> SOURCE EXTRACT
— START —
When running tensorflow benchmarks from terminal, there are a couple of parameters we can specify. There is a parameter called gradient_repacking. What does it represent and how would one think about setting it?
python tf_cnn_benchmarks.py --data_format=NCHW --batch_size=256 \
--model=resnet50 --optimizer=momentum --variable_update=replicated \
--nodistortions --gradient_repacking=8 --num_gpus=8 \
--num_epochs=90 --weight_decay=1e-4 --data_dir=${DATA_DIR} --use_fp16 \
--train_dir=${CKPT_DIR}
For those searching in the future, gradient_repacking affects all-reduce in replicated mode. From the flags definition:
flags.DEFINE_integer('gradient_repacking', 0, 'Use gradient repacking. It'
'currently only works with replicated mode. At the end of'
'of each step, it repacks the gradients for more efficient'
'cross-device transportation. A non-zero value specifies'
'the number of split packs that will be formed.',
lower_bound=0)
— END —
> PROVIDED MATERIAL
— START —
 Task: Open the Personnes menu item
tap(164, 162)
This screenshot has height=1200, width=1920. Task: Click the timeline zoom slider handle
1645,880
— END —
> WHAT YOU NEED TO DO
1. List every flag in the tf_cnn_benchmarks.py command of the TensorFlow benchmarks thread that is given a numeric value, along with that value.
2. Continue the TensorFlow benchmarks thread from the point where it stops.

> OUTPUTS IN ORDER
1.
- batch_size=256
- gradient_repacking=8
- num_gpus=8
- num_epochs=90
- weight_decay=1e-4

2.
As for the optimal, I've seen gradient_repacking=8
as you have and gradient_repacking=2
.
My best guess is the parameter refers to the number of shards the gradients get broken down into for sharing among other workers. Eight in this case would seem to mean each GPU shares with each other GPU (i.e. all-to-all) (for your num_gpus=8
) while 2 would mean sharing only with neighbors in a ring fashion.
Given that Horovod uses its own all reduce algorithm, it makes sense that setting gradient_repacking
has no effect when --variable_update=horovod
.